そしてまた様々な民間信仰もその排斥の対象とされました。
陰陽道なんて、本来は天皇制と密接にからんだ信仰でもあるのに・・・)

ヨーロッパの合理精神を積極的に取り入れ近代国家の建設を目指した明治政府が、
非合理的と思われる信仰の世界を排斥した一方で
世界史に逆行した王政復古と国家神道を強化していったことは、
尊王攘夷の嵐吹き荒れる当時の社会状況の上とはいえ、
今から思えばアクロバット的政策判断であったとも思えます。
酷い政策だけど、その政策指導力には
ちょっと拍手喝さいしてあげてもいいような気さえする。

そして山伏や陰陽師とともに
民間信仰の領域で諸国を遍歴していた遊行者・遊芸民たちも
新政府の応じて各府県でも禁令が布告されました。

例えば群馬県では、
「一、乞食・非人。
 二、梓巫・市子、
 三、瞽女(ごぜ)
 四、辻浄瑠璃・祭文読之類」は
県内に立ち回った場合は
「順次管外へ放逐」する、と指達している
   (群馬県令、明治六年五月九日)

さらに加えていえば、
大道芸をやりながら啖呵売で「ガマのアブラ」などの薬を行っていた「香具師(やし)」も禁止されました。
彼らは「野巫薬師」だった。
香具師を名乗ることが出来なくなり、それからは「テキヤ」と呼ばれるようになった
(のだよ、寅さん)

と、書くと
明治政府ばかり酷かったように見えてしまいますが、
戦後「民主主義」下での反右派の流れのもとで失ったものもそれに劣らず大きい。
戦後民主主義下では、逆に国家神道儒教的なものの見かたとともに、宗教そのものが非科学的な人間の未熟な意識としてまでみられるようになってしまい、廃仏毀釈ほどの強行こそなかったものの人びとの宗教に対する色目はキツイものがありました。

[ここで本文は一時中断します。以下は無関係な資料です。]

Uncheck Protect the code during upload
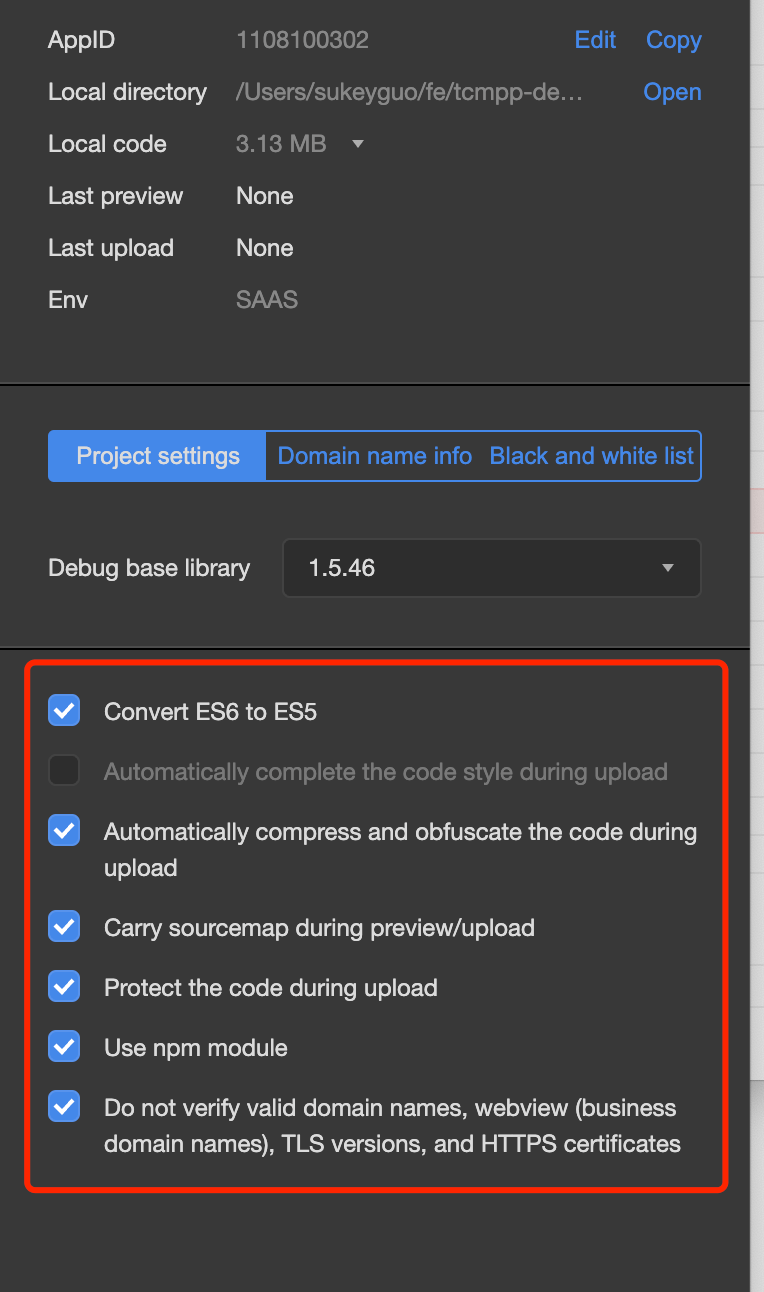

私たちの日常的な民俗儀礼の多くは仏教に基づくものといえますが、
人生の大きい節目で行なわれる通過儀礼や季節の変わり目で催される民俗行事は、
その表層を剥いでみると、
意外に道教修験道陰陽道の濃い影がみられます。

それらの地域の風俗習慣は、信仰の側面を持っていたとはいえ、
それがまさに風俗や習慣であったことで、
様々な排斥圧力にもめげずに各地に残ることができたのですが、

これら百数十年の間に失われたものを
調査研究し、文化財的な保存を試みることは既にとても困難を極めています。

それでも最近では各地の郷土史家などの努力を通じて盛んにおこなわれるようになってきていますが、
これらのことがらが、地域社会でどのような積極的な役割持っているのかということについては、文化保存ロマンチズム以上の研究は意外とされてきていません。

今、ようやく注目されるようになったのは
それらの復活ではなく
それがどのような意味を持っていたのか、ということの問い返しです。

ずっとここへの書き込みが先送りになっている
内山さんの最新刊『日本人はなぜキツネにだまされなくなったのか』は
そうした問いかけを主題にした本です。
この本では1965年を境にした変化に注目していますが、
明治維新以来、百数十年の間
「近代国家の建設」とともに、国家神道一元化や反神道、宗教へと揺れ続けながら
大事なものをずっと失い続けてきてしまいました。

この問題に、ずっと郷土史家の問題意識が歴史保存研究のレベルに止まってしまっているのは、
ここから先の「こころ」のありようの問題を話題にすることが、とても難しいからなのだと思います。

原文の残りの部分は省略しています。